### [Required work]
Copy out each line of the data holding "Sermaye".

### [Data in this exercise]
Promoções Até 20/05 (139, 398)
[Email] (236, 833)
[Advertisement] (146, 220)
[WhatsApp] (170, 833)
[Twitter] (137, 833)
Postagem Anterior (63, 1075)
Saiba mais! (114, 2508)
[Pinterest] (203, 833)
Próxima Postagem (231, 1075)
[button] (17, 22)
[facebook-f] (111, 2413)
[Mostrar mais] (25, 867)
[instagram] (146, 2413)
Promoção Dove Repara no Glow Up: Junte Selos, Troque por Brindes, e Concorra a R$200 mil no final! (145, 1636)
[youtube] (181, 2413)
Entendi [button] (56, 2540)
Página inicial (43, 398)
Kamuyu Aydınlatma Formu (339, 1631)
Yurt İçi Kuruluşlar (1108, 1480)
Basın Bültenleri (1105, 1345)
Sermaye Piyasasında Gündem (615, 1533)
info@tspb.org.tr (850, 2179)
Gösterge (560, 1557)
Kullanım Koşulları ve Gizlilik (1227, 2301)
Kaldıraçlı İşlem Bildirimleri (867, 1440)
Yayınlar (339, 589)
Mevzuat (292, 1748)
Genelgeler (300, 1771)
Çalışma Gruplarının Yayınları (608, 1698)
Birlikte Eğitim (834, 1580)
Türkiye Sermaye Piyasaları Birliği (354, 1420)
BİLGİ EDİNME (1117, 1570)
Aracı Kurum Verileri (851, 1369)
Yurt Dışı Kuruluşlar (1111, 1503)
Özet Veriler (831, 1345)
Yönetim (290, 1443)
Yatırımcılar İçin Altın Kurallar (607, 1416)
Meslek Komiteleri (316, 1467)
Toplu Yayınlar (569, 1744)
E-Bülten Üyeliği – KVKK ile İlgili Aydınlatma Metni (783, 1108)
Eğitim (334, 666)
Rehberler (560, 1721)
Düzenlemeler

### [Exercise answer]
Sermaye Piyasasında Gündem (615, 1533)
Türkiye Sermaye Piyasaları Birliği (354, 1420)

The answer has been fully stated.